We had been given the green light to fly further south in Morocco.

Up early. After a quick breakfast, we loaded the car and headed to the airport. The trikes were fine but the wings had hundreds of snails attached to them everywhere. It took some time to wipe all the snails off. The snails inside the wing will probably end up in Johannesburg. Maybe I will be responsible for introducing the Moroccan killer snail into Johannesburg. Like the chap who introduced the Parktown Prawn, I could still make it into the history books.

Although we had been given the green light to fly further south in Morocco, the military controllers and the ATC wanted to see a copy of the fax from Civil Aviation. By 10 am the fax arrived. After filing a flight plan and checking frequencies and routes, we took off for Casablanca with Louis and Bahya. They were to fly with us to Casablanca where they would catch a train home again.
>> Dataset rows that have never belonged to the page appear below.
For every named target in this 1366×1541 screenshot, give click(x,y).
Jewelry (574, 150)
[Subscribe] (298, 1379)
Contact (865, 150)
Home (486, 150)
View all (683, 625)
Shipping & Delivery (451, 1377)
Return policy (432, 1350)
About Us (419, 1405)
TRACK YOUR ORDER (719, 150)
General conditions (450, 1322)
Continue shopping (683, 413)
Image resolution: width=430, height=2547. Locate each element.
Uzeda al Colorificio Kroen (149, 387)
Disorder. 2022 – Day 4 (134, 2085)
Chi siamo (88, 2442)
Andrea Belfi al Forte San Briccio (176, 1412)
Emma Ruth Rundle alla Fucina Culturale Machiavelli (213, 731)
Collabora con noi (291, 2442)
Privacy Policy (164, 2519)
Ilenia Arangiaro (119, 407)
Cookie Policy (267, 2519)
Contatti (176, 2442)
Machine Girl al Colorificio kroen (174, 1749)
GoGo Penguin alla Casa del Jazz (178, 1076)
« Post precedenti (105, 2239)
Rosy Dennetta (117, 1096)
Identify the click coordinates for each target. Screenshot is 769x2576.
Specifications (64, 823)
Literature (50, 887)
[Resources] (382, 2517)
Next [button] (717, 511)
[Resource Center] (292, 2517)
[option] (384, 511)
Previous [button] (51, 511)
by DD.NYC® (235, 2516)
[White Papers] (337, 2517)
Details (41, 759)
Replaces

We were routed inland away from Rabat. It was great to be in the air and on the way again. Louis was very quiet in the back seat. He is a lot lighter than Greg, had no luggage and the tank was half full, so the trike felt light again. The turbulence didn't worry me at all with the reduced weight, although we were thrown around quite a lot.

After one and a half hours we landed at the small airport of Tit Mellil. A Moroccan TV news team was there to film and meet us and they interviewed Olivier.

We headed to a little café and butchery nearby. It was to be our last meal with Louis and Bahya. At the butchery Olivier and Louis asked for some steaks which we then carried to the café, where they grilled them for us. We enjoyed fresh orange juice, steak, tomato and onion salad and traditional mint tea. The mint tea is an amazing drink that everyone in Morocco enjoys. It is usually very sweet and is made from fresh mint leaves (and occasionally from a special dried mint).

Later we were taken to the TV studios where we were given the royal tour.

After Louis and Bahya were dropped off at the station, we headed back to the airport. One of the men working at the airport gave us a lift to the petrol station. We filled the tanks. Fuel is not cheap in Morocco at more than one US Dollar per litre.

At about 7pm Andre, a friend of Olivier's arrived to take us to dinner and to his flat for the night. We had a great evening.